On Memorial Day in 2005, everything came together. There was a script and the actors had been cast. Nicolas Cage would play McLoughlin and Michael Peña would play Jimeno. "Oliver Stone seemed to be blown away by the script," Jimeno explains.
The next few months happened fast for Jimeno. He flew back and forth to Los Angeles to serve as a technical advisor on the set, a role he took seriously and enjoyed. "Oliver really kept me and John involved. Filmmaking has a life of its own because something may need to be changed to flow with the film. But if I saw something and said, 'Hey, that's not the way it would happen — cops will know,' he [Stone] would listen.'"
Jimeno said when he told Stone he was surprised an Oscar-winning director would pay attention to him, Stone explained Jimeno was the truth, the real deal, and that was important to the movie. "He understands the importance of camaraderie. He kept us in the loop and frequently wanted me to show him exactly how things happened," Jimeno says.
Asked why so much effort was made to consult the cops and fire personnel and to place them in the actual movie, producer Shamberg says, "It doesn't matter what people's opinion of the film is as long as it [the film] is true. It is so important to pay tribute to those who risked or lost their lives that day. They [the emergency personnel] kept saying, 'Please don't do that Hollywood thing and make it look so ridiculous.' Hopefully it will look very real to those involved in law enforcement and fire. It's a matter of being respectful," Shamberg says. He was also quick to praise those who helped with the film. "We had a great experience with these guys. The cops and firemen who were involved in the rescue were just incredible."
The Hollywood set was not an easy environment for the officers or fire personnel. "When they went out to that rubble field, it broke them down because it brought back so much of what they went through," Jimeno says, who himself had a tough time dealing with one particular scene. "Nicolas Cage was playing John and there was a scene where he was screaming in pain. I had to leave the set; I just couldn't take it."
Recently, a screening of the first 26 minutes of the movie was held for many of the officers. The viewing brought back a lot of emotions. "Guys who have enough medals to choke an elephant, they were in tears," Jimeno says. "We were all really moved."

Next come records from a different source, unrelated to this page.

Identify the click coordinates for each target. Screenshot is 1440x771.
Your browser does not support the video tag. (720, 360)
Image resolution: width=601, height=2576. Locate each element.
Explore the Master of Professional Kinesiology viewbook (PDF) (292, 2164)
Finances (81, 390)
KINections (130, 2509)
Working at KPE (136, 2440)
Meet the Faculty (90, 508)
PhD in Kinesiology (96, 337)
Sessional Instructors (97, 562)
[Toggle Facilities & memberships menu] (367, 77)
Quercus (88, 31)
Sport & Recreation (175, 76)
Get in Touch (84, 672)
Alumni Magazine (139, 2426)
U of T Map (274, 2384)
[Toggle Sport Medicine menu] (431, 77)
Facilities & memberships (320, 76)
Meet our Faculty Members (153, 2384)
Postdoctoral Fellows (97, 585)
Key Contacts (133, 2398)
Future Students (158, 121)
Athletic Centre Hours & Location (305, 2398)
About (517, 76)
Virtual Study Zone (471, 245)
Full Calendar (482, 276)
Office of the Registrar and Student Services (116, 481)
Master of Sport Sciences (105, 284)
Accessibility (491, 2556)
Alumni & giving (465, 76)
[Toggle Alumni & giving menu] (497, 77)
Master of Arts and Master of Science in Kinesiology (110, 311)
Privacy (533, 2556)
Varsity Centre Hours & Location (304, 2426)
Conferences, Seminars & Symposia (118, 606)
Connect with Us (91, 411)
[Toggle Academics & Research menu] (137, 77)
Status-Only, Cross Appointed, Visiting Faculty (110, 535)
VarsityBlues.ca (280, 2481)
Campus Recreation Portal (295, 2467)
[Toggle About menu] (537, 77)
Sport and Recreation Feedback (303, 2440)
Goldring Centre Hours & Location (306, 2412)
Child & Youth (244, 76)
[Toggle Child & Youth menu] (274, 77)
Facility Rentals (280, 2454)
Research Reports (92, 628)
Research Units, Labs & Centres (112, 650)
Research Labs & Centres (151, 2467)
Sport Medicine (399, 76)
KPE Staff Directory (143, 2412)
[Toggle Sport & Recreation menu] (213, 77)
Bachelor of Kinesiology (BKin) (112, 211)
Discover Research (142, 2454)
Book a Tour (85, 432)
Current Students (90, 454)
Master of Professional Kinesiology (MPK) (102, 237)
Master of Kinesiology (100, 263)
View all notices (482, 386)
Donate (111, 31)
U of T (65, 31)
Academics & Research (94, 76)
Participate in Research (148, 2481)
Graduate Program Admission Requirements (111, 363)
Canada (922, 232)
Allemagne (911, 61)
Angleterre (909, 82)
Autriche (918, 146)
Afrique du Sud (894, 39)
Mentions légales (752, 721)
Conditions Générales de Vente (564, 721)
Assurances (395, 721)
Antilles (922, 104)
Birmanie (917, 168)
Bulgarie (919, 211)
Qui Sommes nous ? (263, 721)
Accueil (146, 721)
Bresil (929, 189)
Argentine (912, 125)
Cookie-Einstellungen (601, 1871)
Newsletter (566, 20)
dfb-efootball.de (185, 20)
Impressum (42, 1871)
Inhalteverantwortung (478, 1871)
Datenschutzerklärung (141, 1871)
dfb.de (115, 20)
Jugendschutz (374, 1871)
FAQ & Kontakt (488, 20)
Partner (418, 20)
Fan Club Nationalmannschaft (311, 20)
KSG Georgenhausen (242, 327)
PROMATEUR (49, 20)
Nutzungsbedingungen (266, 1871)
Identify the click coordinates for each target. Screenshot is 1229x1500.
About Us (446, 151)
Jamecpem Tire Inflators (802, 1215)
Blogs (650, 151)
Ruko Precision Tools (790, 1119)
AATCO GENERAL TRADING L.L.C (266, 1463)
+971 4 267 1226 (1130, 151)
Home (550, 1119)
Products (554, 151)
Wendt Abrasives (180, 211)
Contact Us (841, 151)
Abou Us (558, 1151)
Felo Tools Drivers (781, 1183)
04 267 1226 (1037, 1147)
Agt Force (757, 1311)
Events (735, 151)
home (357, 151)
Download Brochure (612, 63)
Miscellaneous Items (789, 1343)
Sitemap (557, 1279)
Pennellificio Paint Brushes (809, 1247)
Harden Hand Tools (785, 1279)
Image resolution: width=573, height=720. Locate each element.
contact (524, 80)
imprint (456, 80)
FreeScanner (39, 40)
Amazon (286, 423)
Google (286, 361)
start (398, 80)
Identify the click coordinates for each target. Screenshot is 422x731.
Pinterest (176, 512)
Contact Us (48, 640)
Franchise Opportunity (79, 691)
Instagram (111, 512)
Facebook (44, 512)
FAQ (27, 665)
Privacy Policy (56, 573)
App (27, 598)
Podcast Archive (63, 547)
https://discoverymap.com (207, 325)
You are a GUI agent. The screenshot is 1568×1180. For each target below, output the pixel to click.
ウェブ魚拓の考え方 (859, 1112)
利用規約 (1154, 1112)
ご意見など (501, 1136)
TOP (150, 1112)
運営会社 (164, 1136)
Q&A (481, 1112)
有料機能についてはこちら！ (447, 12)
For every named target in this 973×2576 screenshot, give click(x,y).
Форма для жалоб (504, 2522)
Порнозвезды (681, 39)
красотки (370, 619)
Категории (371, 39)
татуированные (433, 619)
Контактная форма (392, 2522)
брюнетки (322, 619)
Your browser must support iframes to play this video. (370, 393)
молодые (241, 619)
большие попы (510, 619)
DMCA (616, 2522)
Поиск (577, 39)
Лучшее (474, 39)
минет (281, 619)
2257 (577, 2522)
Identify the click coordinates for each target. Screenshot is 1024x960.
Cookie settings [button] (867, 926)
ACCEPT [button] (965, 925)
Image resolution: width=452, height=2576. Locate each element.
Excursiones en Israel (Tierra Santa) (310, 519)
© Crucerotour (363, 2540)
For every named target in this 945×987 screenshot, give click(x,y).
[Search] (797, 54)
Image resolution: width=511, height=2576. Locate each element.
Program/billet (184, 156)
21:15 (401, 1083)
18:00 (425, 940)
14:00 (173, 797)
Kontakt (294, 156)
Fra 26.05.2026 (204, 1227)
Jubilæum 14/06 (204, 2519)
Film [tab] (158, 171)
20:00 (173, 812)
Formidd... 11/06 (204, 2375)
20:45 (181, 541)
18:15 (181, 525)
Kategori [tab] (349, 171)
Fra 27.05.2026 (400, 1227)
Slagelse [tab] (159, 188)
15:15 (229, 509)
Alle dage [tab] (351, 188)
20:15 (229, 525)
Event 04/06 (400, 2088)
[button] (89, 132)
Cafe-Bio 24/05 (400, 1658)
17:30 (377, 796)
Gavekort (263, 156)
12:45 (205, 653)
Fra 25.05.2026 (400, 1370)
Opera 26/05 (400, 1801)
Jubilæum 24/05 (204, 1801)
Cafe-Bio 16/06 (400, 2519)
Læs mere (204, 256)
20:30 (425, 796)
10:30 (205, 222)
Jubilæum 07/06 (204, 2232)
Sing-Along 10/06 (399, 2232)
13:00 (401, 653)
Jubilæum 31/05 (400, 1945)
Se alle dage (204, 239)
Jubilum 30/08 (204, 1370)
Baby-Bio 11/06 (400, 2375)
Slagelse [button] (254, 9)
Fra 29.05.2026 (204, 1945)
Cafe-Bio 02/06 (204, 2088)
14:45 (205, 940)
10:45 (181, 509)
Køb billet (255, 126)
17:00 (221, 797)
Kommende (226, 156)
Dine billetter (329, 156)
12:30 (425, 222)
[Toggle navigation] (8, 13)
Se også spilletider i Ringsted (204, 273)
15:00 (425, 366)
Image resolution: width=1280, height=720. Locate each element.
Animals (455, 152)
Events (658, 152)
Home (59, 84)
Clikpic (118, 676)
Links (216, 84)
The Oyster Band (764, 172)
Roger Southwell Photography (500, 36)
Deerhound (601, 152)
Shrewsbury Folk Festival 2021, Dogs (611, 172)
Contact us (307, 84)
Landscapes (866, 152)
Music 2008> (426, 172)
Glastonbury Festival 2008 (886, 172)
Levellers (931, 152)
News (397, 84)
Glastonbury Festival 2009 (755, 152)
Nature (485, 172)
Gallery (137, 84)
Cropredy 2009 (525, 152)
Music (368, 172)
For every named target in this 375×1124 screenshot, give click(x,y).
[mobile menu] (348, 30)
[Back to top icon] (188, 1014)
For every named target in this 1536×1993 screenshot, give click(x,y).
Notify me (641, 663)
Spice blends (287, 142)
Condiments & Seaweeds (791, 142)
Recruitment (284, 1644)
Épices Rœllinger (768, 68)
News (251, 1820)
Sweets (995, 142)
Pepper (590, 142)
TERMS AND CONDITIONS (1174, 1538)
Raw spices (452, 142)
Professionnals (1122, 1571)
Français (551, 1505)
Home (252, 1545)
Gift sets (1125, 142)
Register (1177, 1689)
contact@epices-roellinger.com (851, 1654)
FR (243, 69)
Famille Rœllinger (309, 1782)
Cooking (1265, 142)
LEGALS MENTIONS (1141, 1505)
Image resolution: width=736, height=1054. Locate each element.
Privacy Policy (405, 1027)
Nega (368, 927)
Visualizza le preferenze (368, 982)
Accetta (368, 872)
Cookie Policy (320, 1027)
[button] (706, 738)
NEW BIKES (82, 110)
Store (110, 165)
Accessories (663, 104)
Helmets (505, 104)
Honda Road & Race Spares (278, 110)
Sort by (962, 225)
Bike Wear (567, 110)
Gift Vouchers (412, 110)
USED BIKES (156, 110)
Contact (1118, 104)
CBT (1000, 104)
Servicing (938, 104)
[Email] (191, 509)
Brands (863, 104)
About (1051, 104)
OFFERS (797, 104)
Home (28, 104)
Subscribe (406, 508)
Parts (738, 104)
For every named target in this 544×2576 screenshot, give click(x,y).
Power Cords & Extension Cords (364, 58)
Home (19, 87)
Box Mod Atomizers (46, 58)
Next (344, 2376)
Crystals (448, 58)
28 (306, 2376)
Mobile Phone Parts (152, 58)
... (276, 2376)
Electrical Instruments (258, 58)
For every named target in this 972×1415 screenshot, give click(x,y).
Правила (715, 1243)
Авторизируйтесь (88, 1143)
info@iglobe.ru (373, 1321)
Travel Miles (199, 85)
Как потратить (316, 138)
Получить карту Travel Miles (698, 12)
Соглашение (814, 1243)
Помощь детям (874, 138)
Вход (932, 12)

Jimeno is the first to admit it's not all been a bed of roses, and his life has had a series of ups and downs. Both he and McLoughlin had to retire, and both have serious injuries that continue to cause them a lot of pain. Ever the optimist though, Jimeno is quick to put it in perspective: "We have a saying, 'If you're walking and talking, there's no reason to complain,'" he says.
For those who say the country is not ready for this story to be told, Jimeno has a strong response. "Let's start healing," he says. "Some will say it's too soon, but we can't lose sight of what happened and the positive of what we can do. We need to face the truth and remember what was lost. By remembering that, we will become stronger and the terrorists will never win. It is never too soon to honor our heroes."
There is no doubt Sept. 11 changed the world as we know it for virtually every American. Few were impacted as dramatically as Will Jimeno. However, we can all gain strength and encouragement from Jimeno's indomitable spirit. "I live for every officer who gave his life and for every one who died in the towers. These terrorists thought they could keep us down, but I'm going to show them you just can't do this to America," says Jimeno. That message of determination and triumph is also the primary theme of the movie World Trade Center, set to open around the country Aug. 9.